1. A lift brake for exhaust water for installation in a vertical drain pipe system, comprising a tubular member having a surrounding bulge and a deflecting rib on one side of its inner wall projecting partially into the interior of the tubular member, the bulge having a differential cross-section width over the circumference of the tubular member, the lower end of the bulge extending continuously over the circumference of the tubular member being located on the side of the deflecting rib above the latter and on the opposite side below the latter, whereby, when downwardly flowing water hits said deflecting rib, turbulance is produced and kinetic energy of the water is dissipated.
2. A lift brake according to claim 1, wherein the deflecting rib has a crescent shape and extends diagonally in a downward direction.
In the vertical drain pipes of multi-story buildings, the speed of fall of effluent water can become very great, causing a partial vacuum which can lead to the emptying of the siphon drain traps of attached plumbing installations.
To prevent this from occurring, lift brakes have been installed at the lateral attachment location of the drain pipe on each floor, in order to dissipate at least part of the kinetic energy of the water.
For example, the branching members can be provided with water deflecting devices, and with auxiliary connections in the area of the lateral attachments.
Such branching members are naturally complex and expensive to produce, and can be placed only at certain locations in the vertical drain pipe system.
The object of the invention is to overcome these disadvantages and to provide a lift brake which is characterized by a tubular member having a surrounding bulge and a deflecting rib arranged on one side of its inner wall and partly projecting into the interior of the tubular member. According to a preferred embodiment, the deflecting rib has a crescent shape and extends in a diagonally downward direction.
An embodiment of the invention will now be explained in detail with reference to the drawing, which shows a longitudinal section through a lift brake.
The lift brake consists of a vertical tubular member having two connecting portions 1, 2 disposed in vertical alignment with one another. The upper connecting portion has a screw socket 3, known per se, with a seal 4, to connect the tubular member with a corresponding shaped end of a vertical pipe line.
The connection can also be made by means of a welding socket instead of a screw socket, in which case the connecting portion is formed merely as a union, as shown by reference numeral 2.
At its middle portion, the tubular member has a surrounding bulge whose upper termination 6 has an axially symmetrical shape.
The bulge 5 is of differential length over the circumference of the tubular member, the lower end 7 thereof extending diagonally downwardly from its highest point 7', which corresponds to the smallest length of the bulge, continously over the circumferences of the tubular member to its lowest point 7", the latter location 7" corresponding to the greatest length of bulge 5.

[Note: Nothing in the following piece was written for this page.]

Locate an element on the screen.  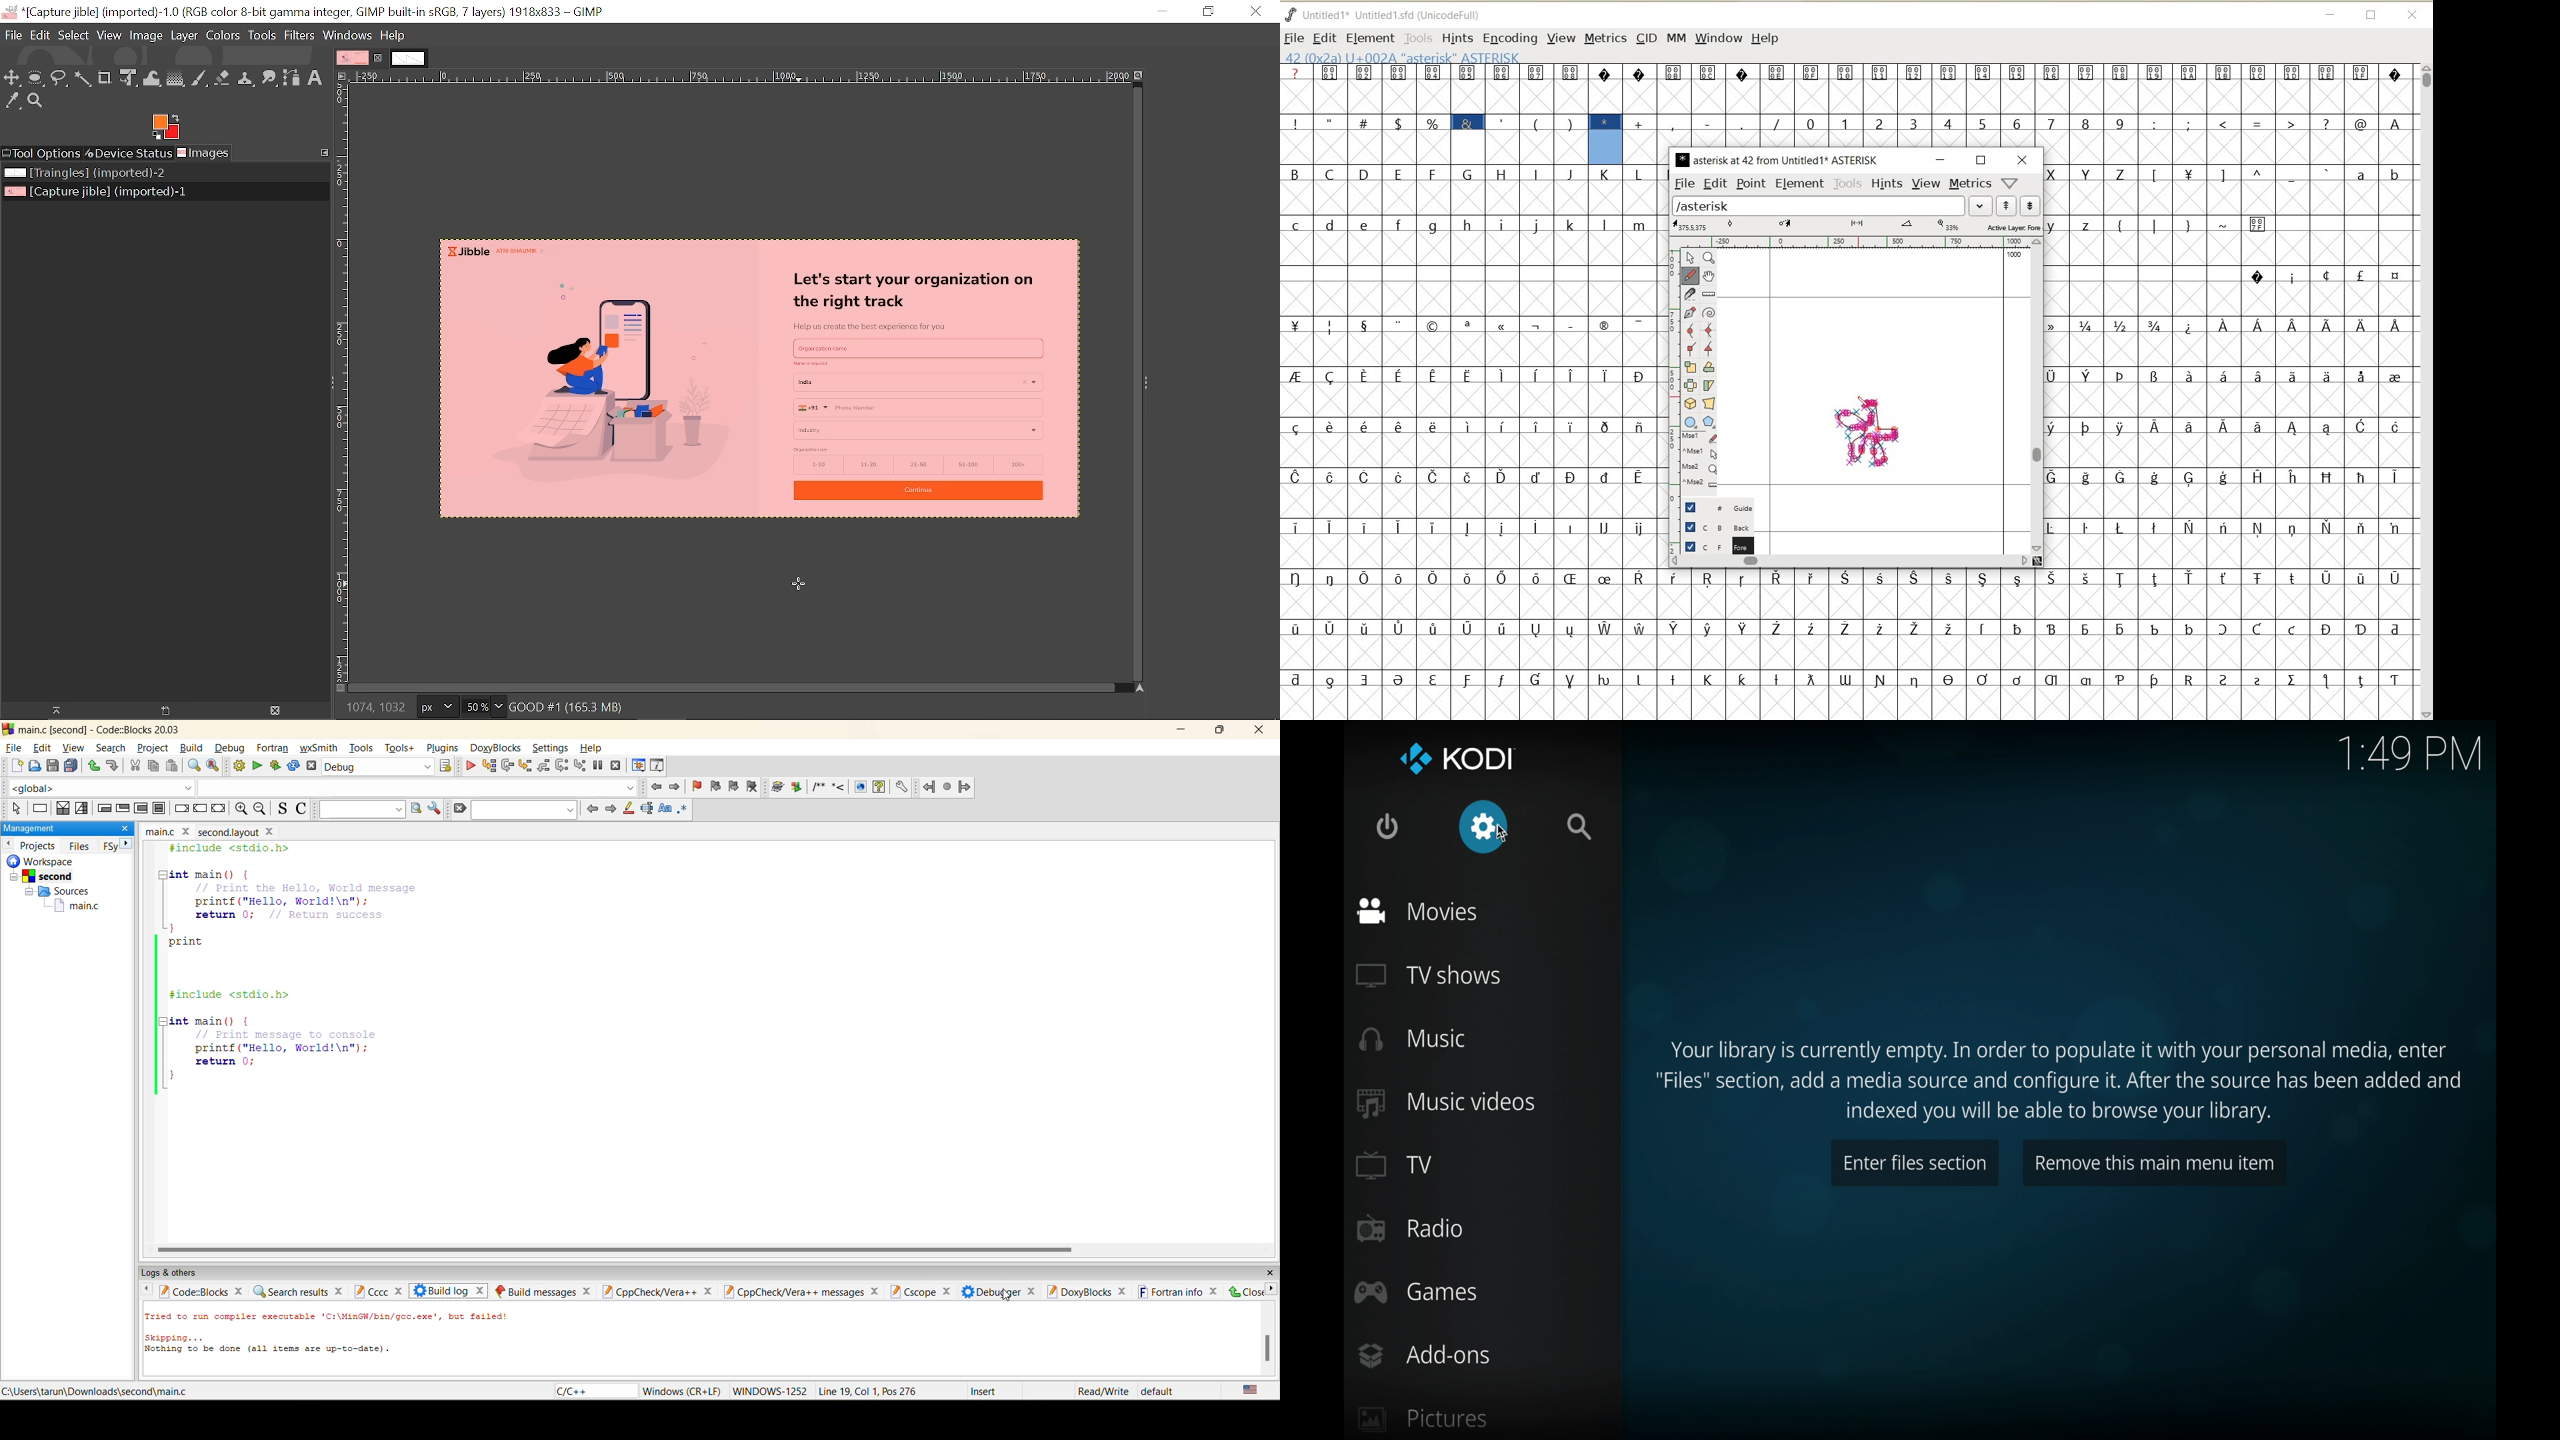
Image file titled "Triangles" is located at coordinates (108, 173).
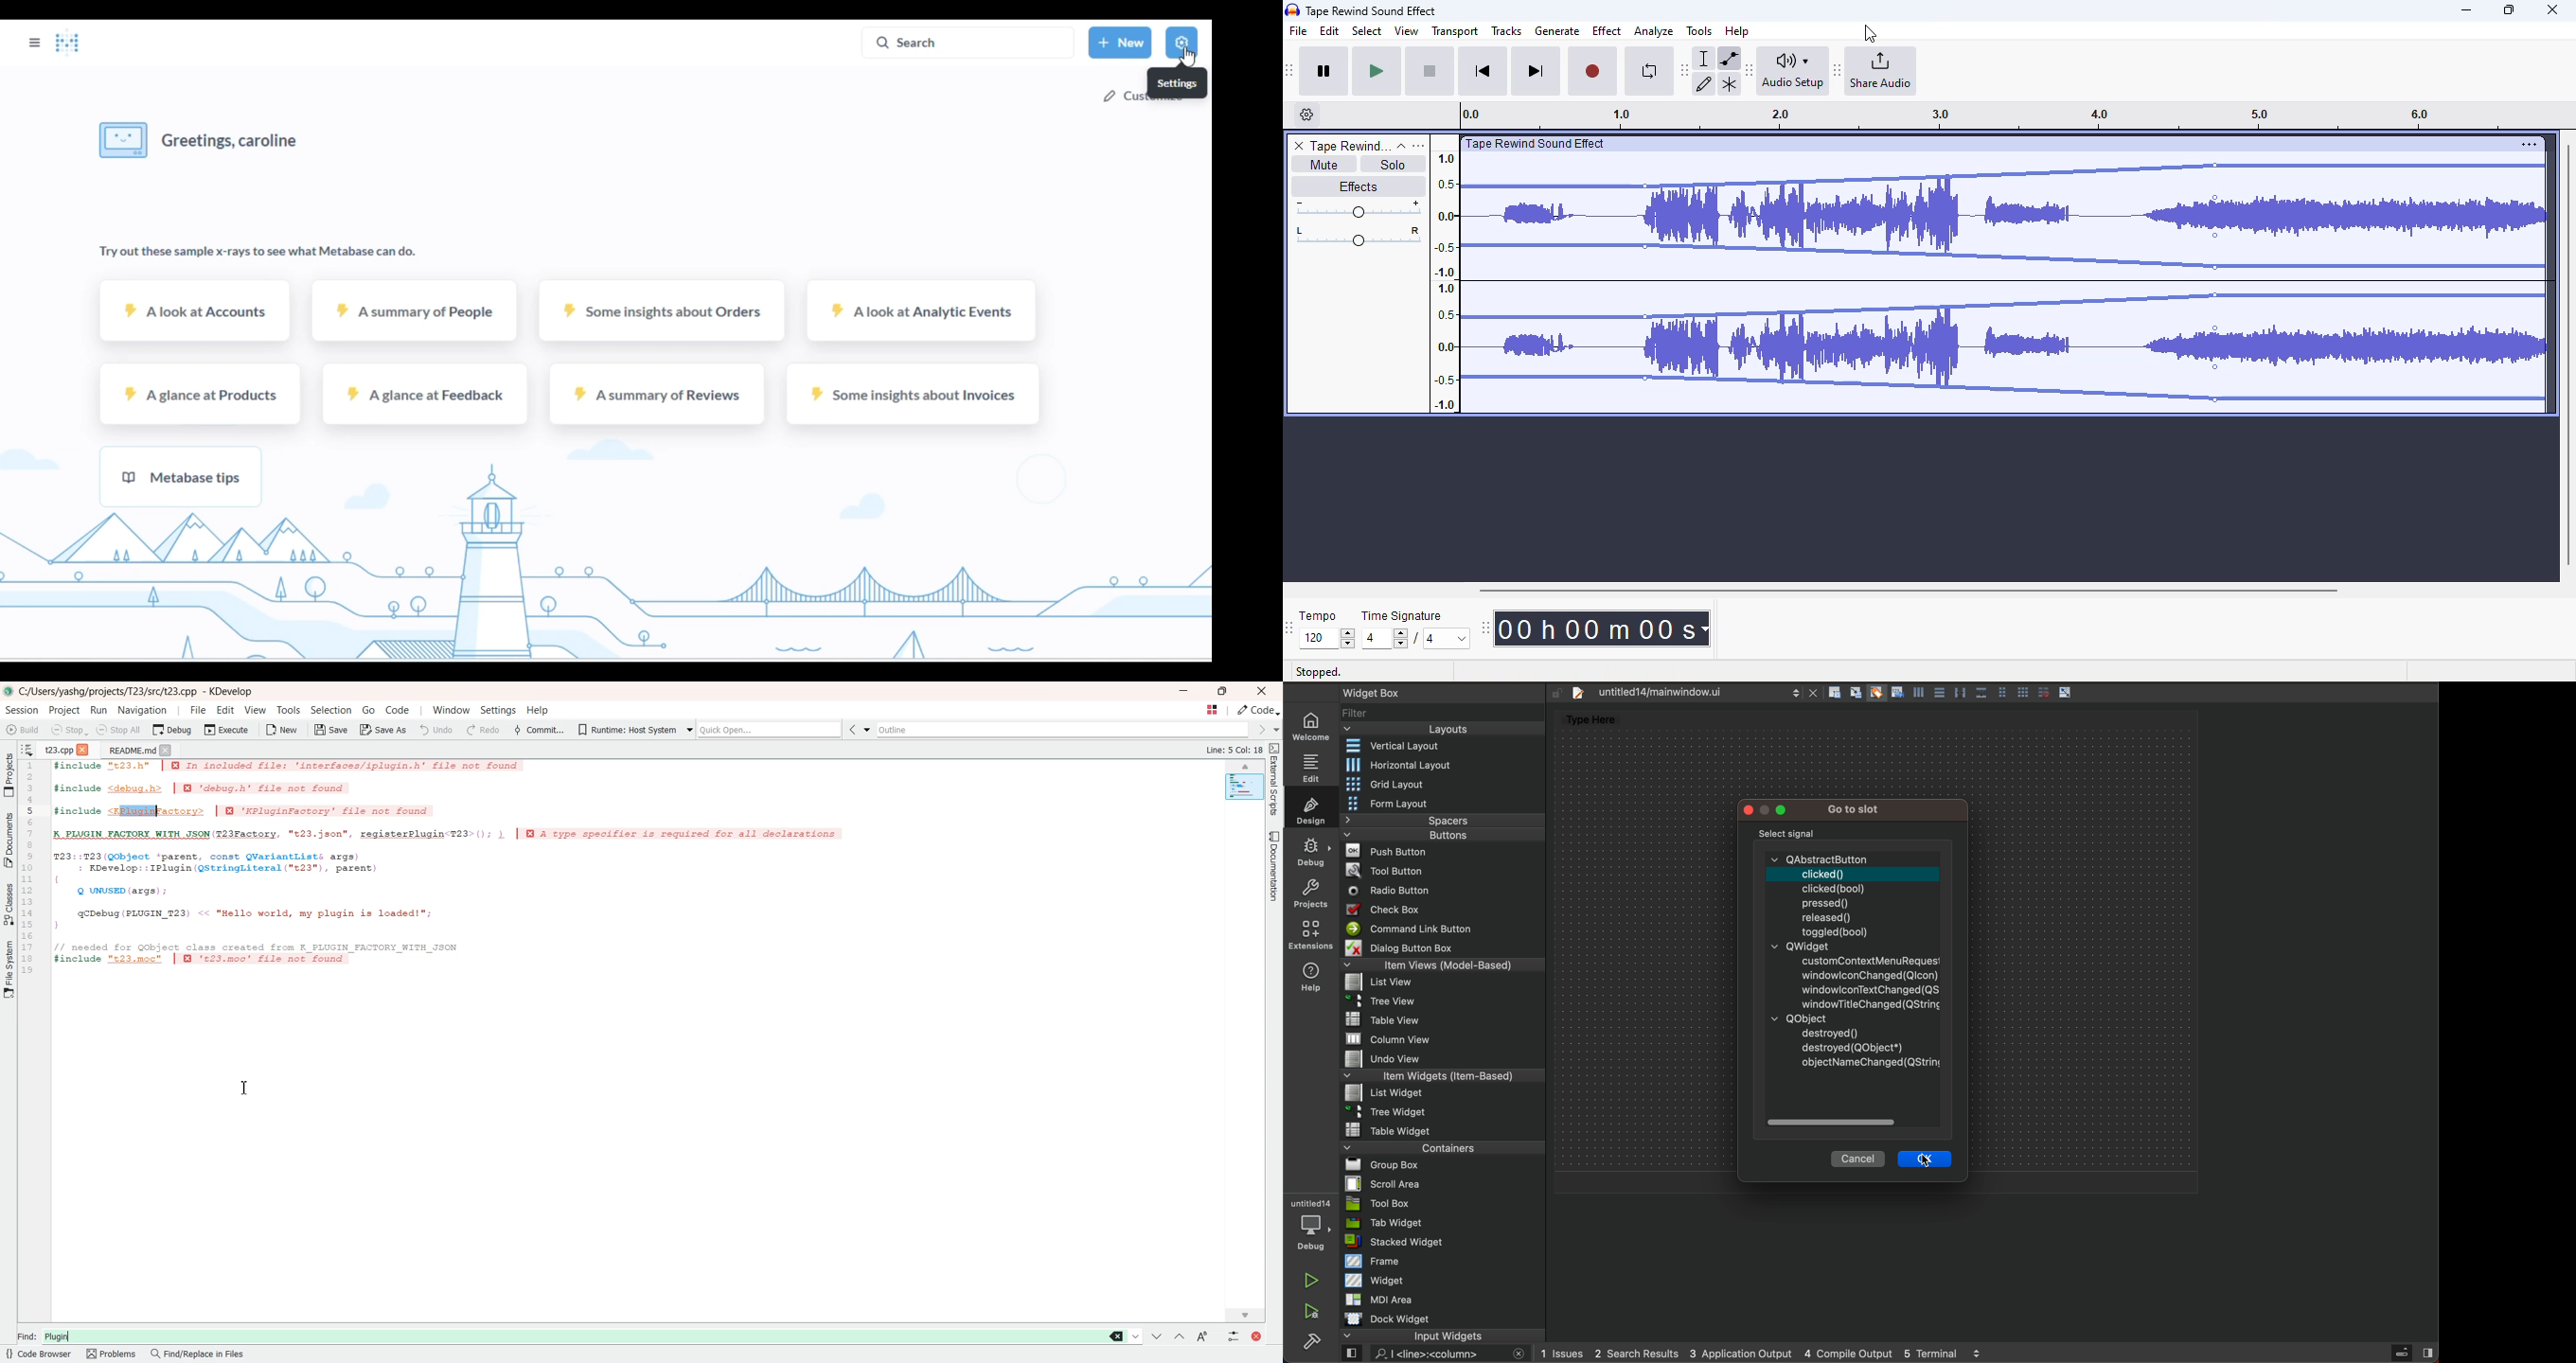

On the side of the smallest length of the bulge, a diagonally downwardly extending crescent shaped deflecting rib 8 is formed on the inner wall 9 of the tubular member, in such manner that the rib 8 on one side projects partially into the interior of the tubular member.
The lower end 7" of the bulge beneath rib 8 is located on the side of the tubular member opposite the said rib.
The just described lift brake can be installed at any point in the drain pipe system of a building. In the case of multi-story buildings, lift brakes can be connected to the system on every floor.
The downwardly flowing exhaust water, which practically never completely fills the cross section of the conduit and pulls air along with it, produces a partial vacuum in the drain pipe conduit. When it hits the deflecting rib 8, and because of the bulge 5, a strong turbulance is produced in the lift brake which largely dissipates the kinetic energy of the water, so that the speed of the water immediately below the lift brake is substantially less than immediately above the same.
It has been shown that, when lift brakes are installed on every floor of a multi-story building, the pressure in the drain pipe system never falls to a value which would cause the drain traps to be sucked out of the siphons of toilets and sinks.